Outsource it to a PEO.. And watch your business profits skyrocket!

Written by Steve Hartung


Outsource It to a PEO! And watch your small business profits skyrocket.

Entrepreneurs know that starting and running a successful business is hard work. They also know that growing a small business is like a marathon - long, time-consuming and grueling.
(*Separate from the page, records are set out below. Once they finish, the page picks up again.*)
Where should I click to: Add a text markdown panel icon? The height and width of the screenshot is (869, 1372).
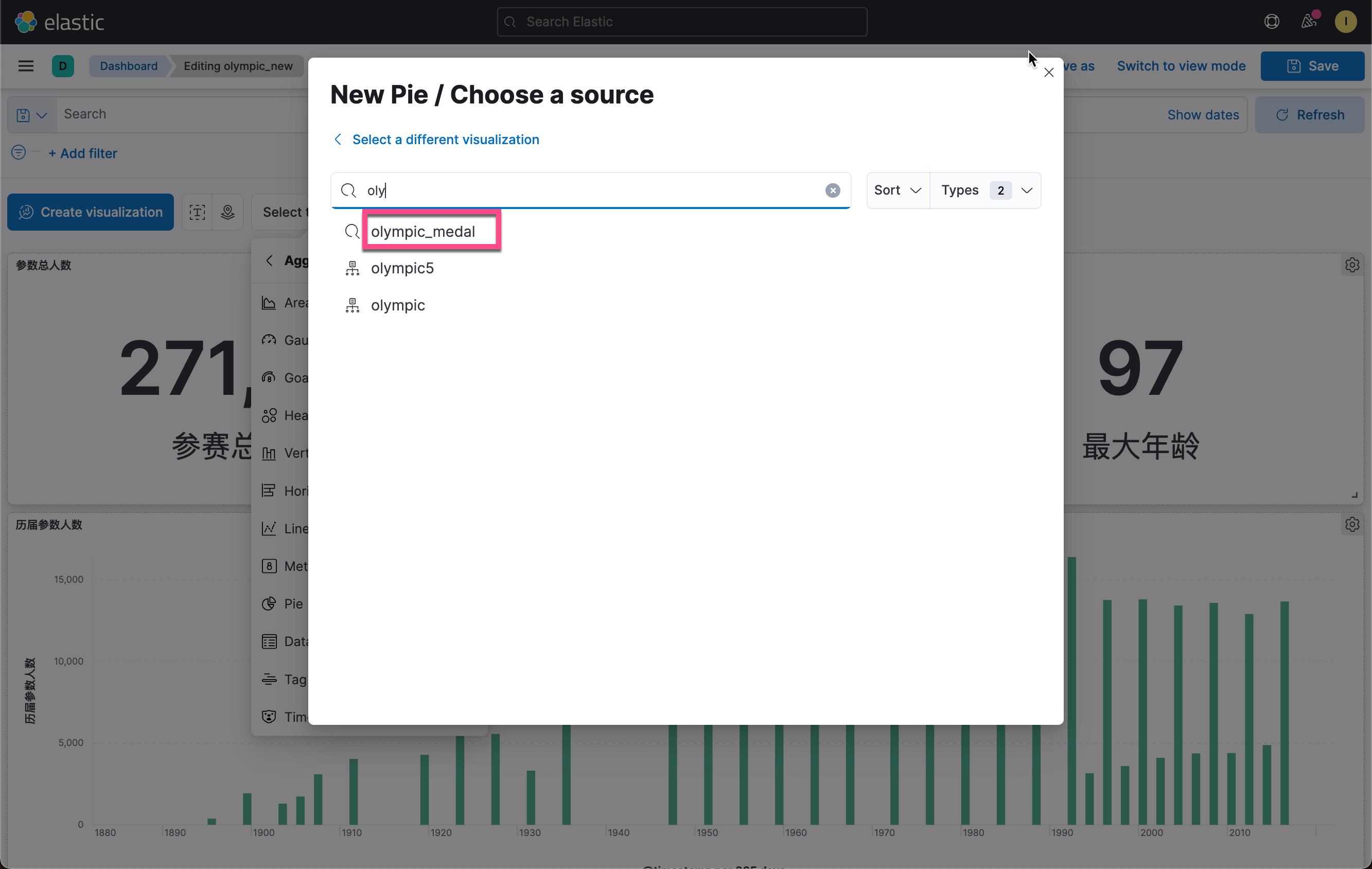tap(197, 212)
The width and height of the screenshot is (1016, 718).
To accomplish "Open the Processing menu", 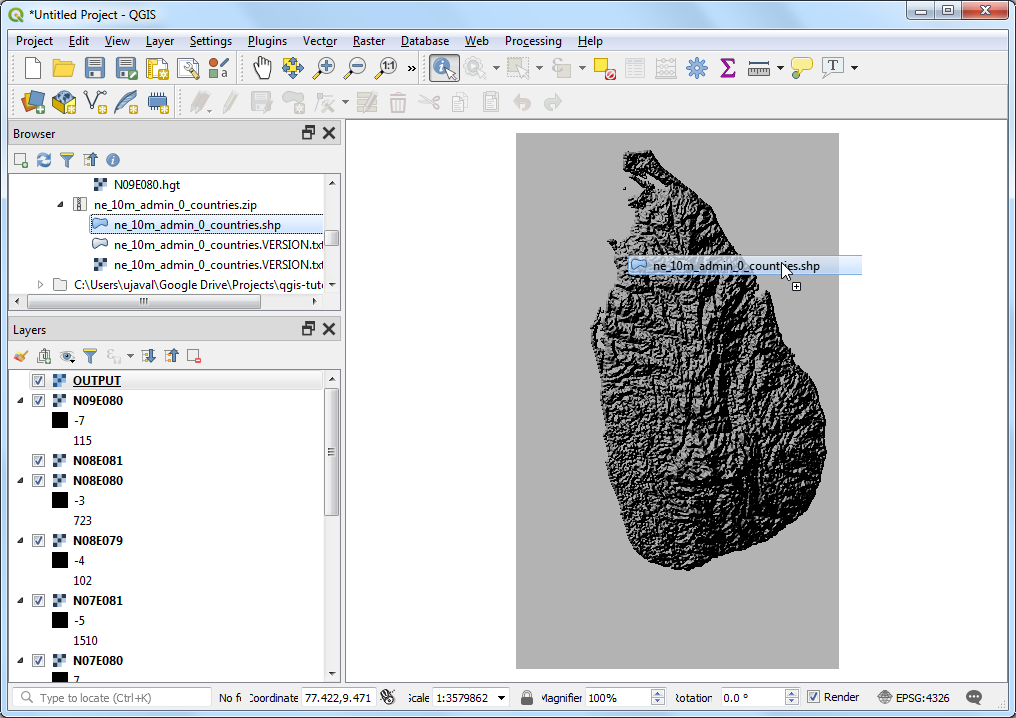I will 532,41.
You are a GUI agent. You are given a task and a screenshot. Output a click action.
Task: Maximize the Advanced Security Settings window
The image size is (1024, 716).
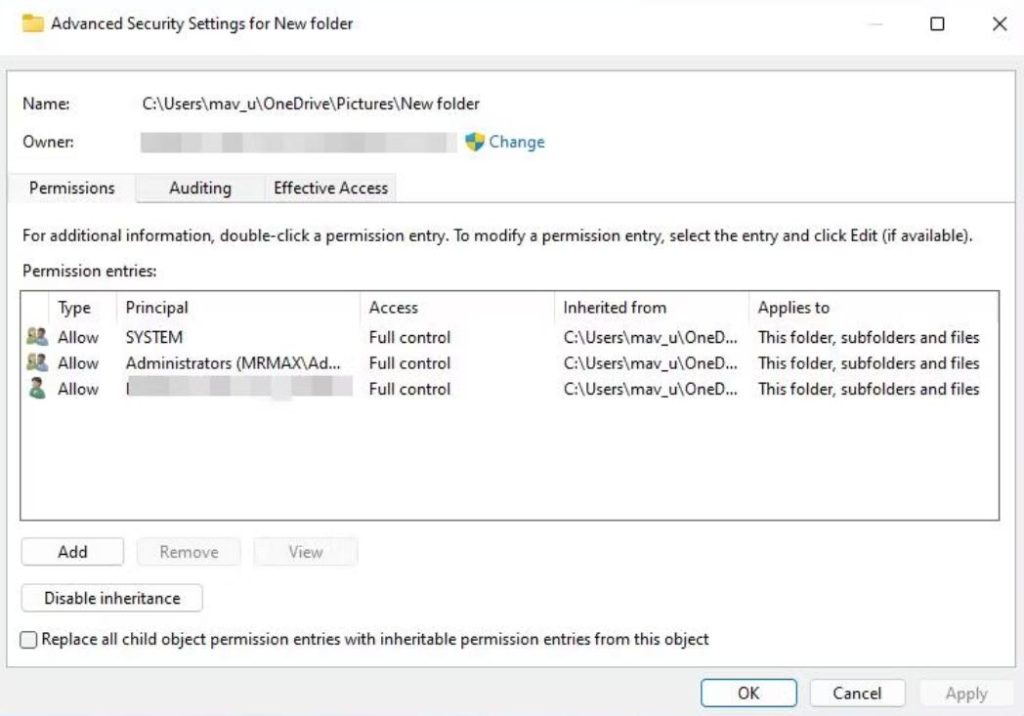pyautogui.click(x=937, y=24)
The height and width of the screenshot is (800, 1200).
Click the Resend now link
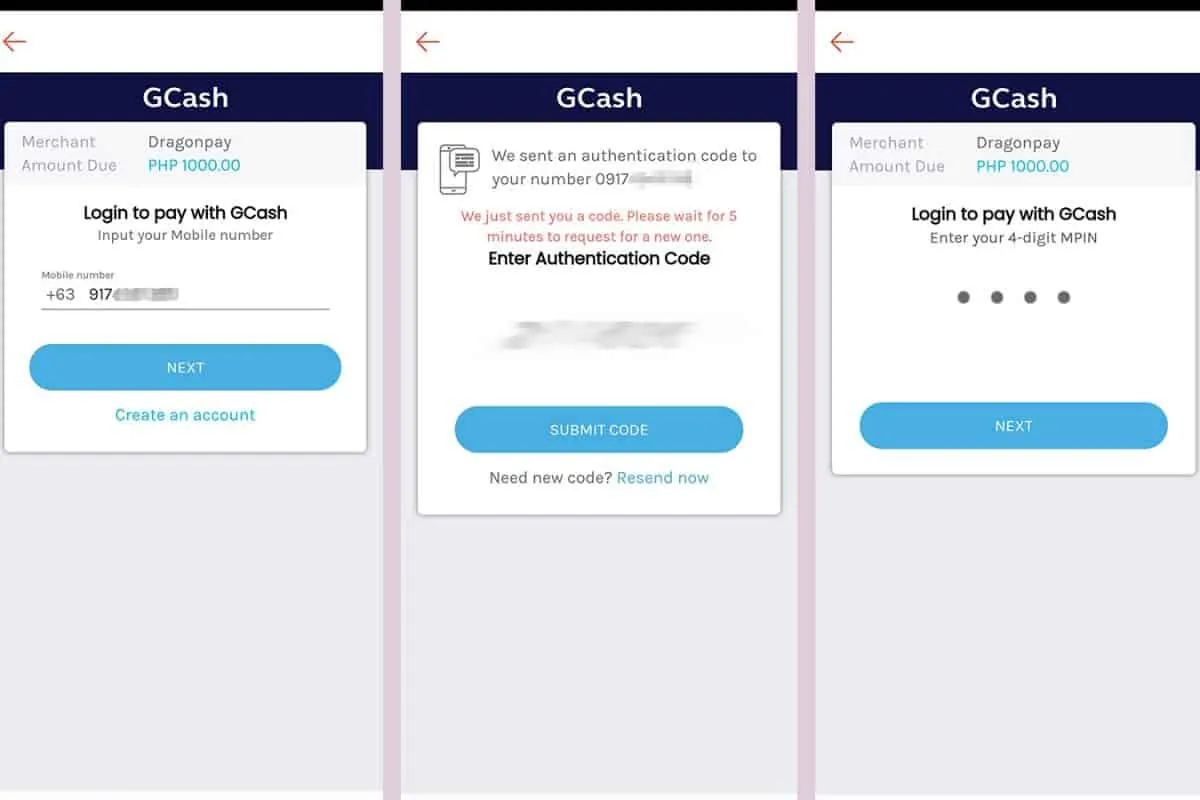(x=663, y=478)
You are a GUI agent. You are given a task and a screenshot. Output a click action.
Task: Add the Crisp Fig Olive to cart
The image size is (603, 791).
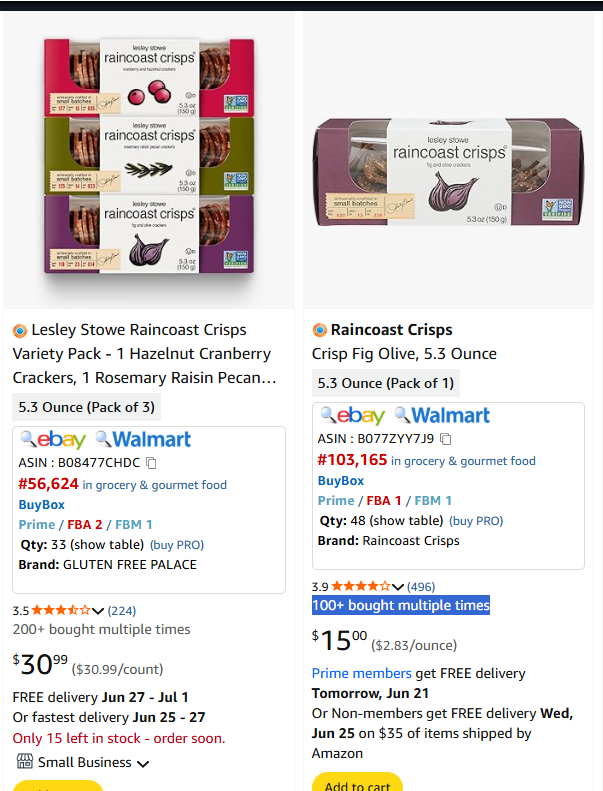(x=357, y=784)
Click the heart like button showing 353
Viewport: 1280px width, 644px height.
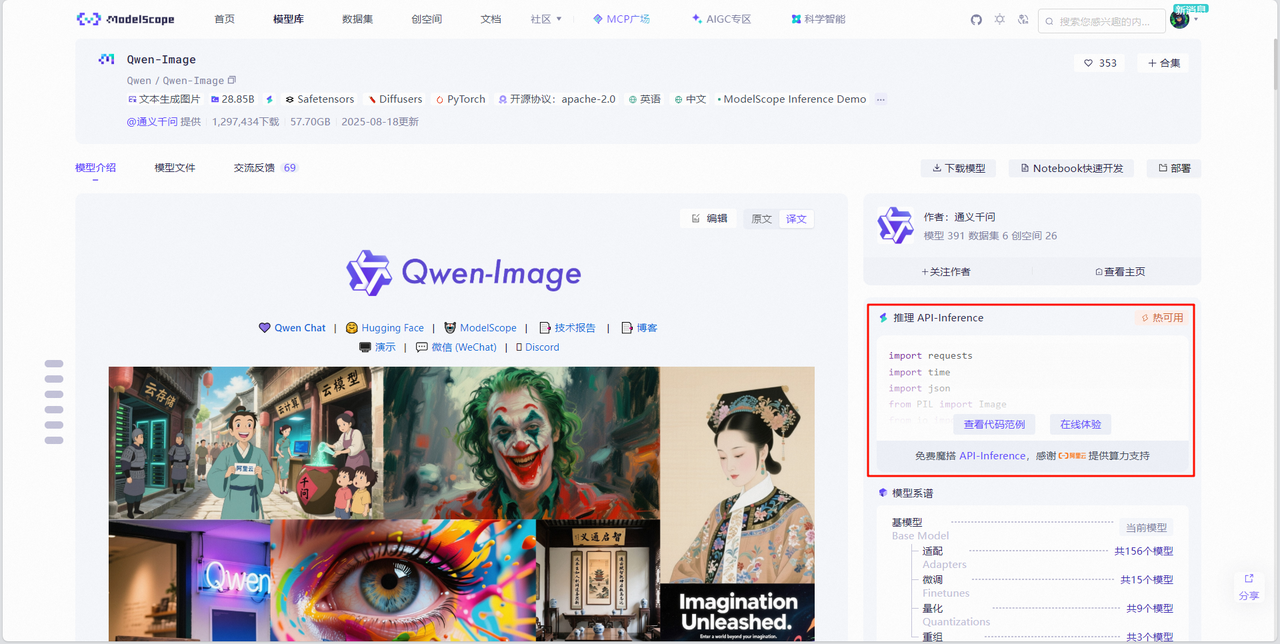(x=1100, y=63)
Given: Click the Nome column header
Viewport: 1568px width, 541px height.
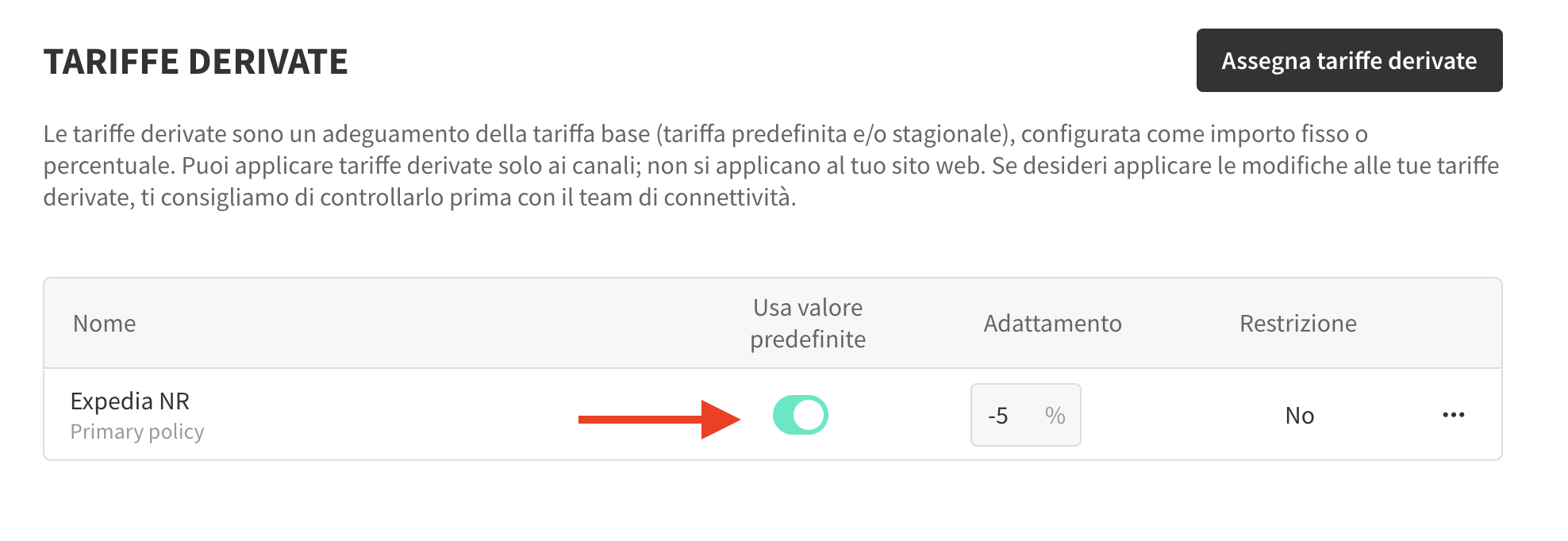Looking at the screenshot, I should coord(105,323).
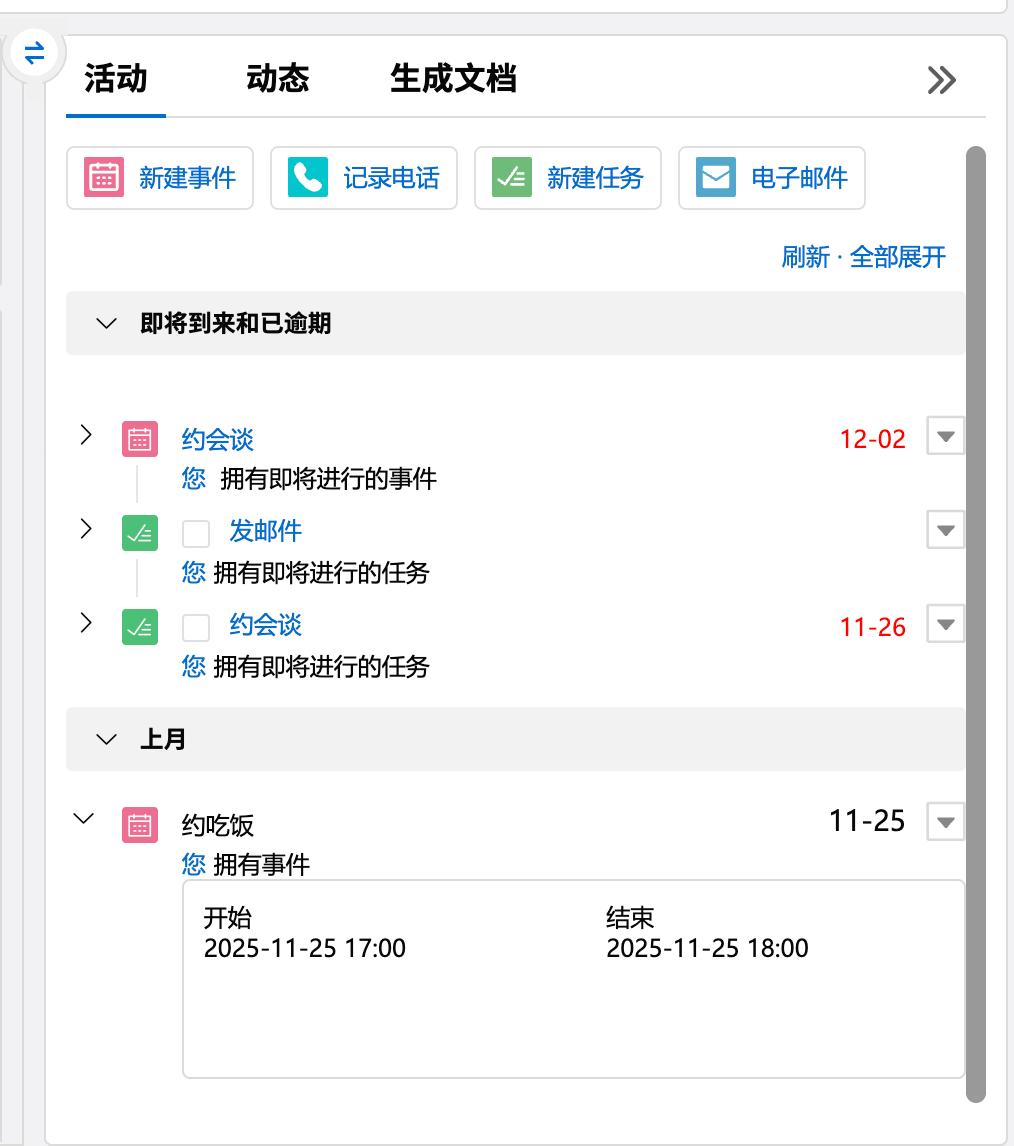The image size is (1014, 1146).
Task: Switch to the 动态 tab
Action: 277,78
However, what many entrepreneurs don't expect is thatrepparttar experience can be like a hurdling event. These hurdles often appear as endless administrative forms, tax reports, and compliance with ever-changing workplace regulations. Asrepparttar 106752 race continues,repparttar 106753 obstacles get taller, especially in administering benefits and competing with large companies to recruit and retain talented employees. Before long, many entrepreneurs are unable to concentrate onrepparttar 106754 business, and they lose speed. Consequently, a growing number of business owners are turning to Professional Employment Organizations (P.E.O.s) to remove these hurdles.

P.E.O.s were born out ofrepparttar 106755 frustration many small business owners experience when administrative work inhibitsrepparttar 106756 ability to grow an organization. To overcome that challenge, a business and a P.E.O. enter into what is called a "co-employer" relationship withrepparttar 106757 existing employees, enablingrepparttar 106758 P.E.O. to serve asrepparttar 106759 business off-site human resources department.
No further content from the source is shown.